In questo tempo stiamo facendo i conti con la pandemia da Covid che ha costretto lo scorso anno, alla chiusura delle scuole di ogni ordine e grado per 10 mesi, che ha aumentato la violenza domestica, la maternità precoce, la perdita di lavoro…. Tutto ha amplificato i tanti problemi già presenti nella società ed è una lotta non solo verso il virus che attacca il corpo, ma anche verso altre ‘malattie’ come il tribalismo, la corruzione…. che rendono malata la vera identità del popolo africano.

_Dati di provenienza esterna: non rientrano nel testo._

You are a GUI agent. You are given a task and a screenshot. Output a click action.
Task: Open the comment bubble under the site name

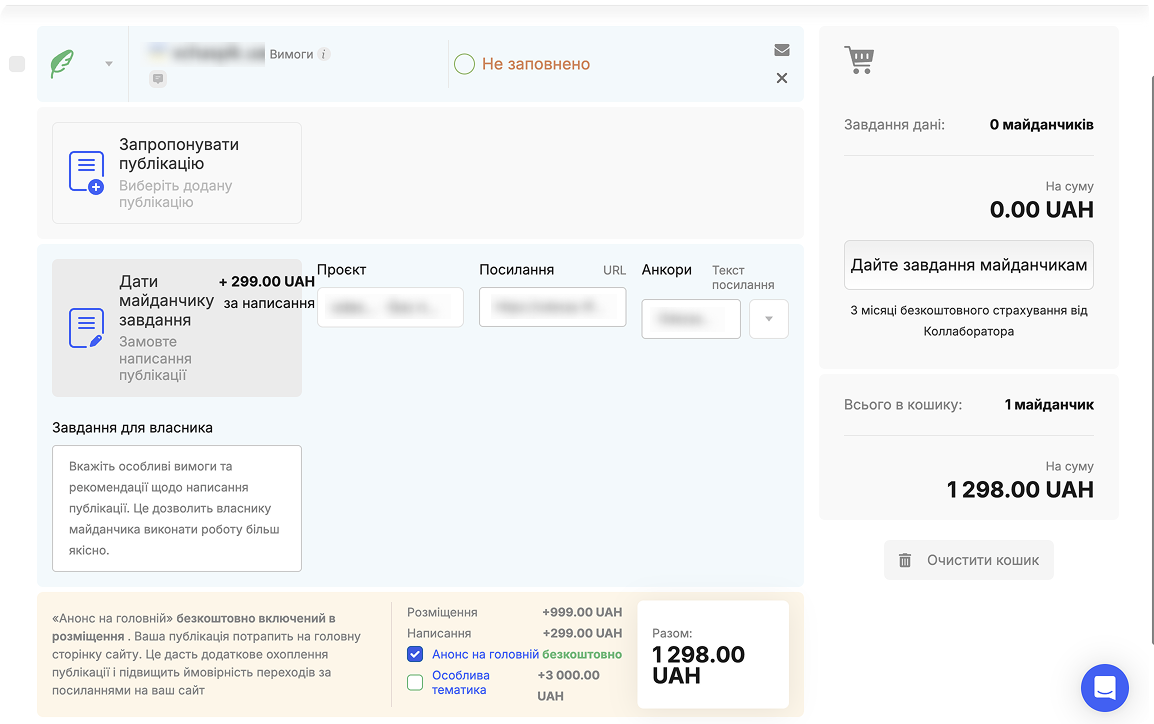[157, 79]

Ma anche in Kenya la pandemia può diventare un’opportunità per recuperare i veri valori dove l’altro è messo al centro perché è importante per tutti: il motto del Kenya infatti è Harambee che significa mettere insieme o collaborare a progetti comunitari (e anche questo significato originario dev’essere ripreso….).

È uno stile di relazione che dev’essere ripreso, rinnovato e incrementato, l’esempio lo possiamo vedere anche oggi in alcune zone rurali: è tempo di semina, e non è raro vedere gruppi di persone che insieme, seminano a mano, un chicco alla volta, nel campo di una persona tutti insieme poi si spostano per aiutare un’altra famiglia, ancora tutti insieme. Ciò insegna alla bellezza di seminare insieme, di seminare il ‘bello’ insieme e di poter affrontare insieme, nella comunità, tutte le temperie e le difficoltà che possono attaccare il singolo.

Questo cammino educativo porta verso il vero senso della fratellanza universale, è essere artigiani di pace, è l’invito che Papa Francesco fa a tutti noi: perché ciascuno di noi è chiamato ad essere un artigiano della pace, unendo e non dividendo, estinguendo l’odio e non conservandolo, aprendo le vie del dialogo e non innalzando nuovi muri.

Suor Carla Borga, dal 2008 Figlia di San Giuseppe in Kenya, ha collaborato con le sorelle della congregazione presso la scuola materna monumento ai caduti di Porcia dal 1998 al 2005 e gestito la Casa Famiglia dell’Arcobaleno fino al 2008.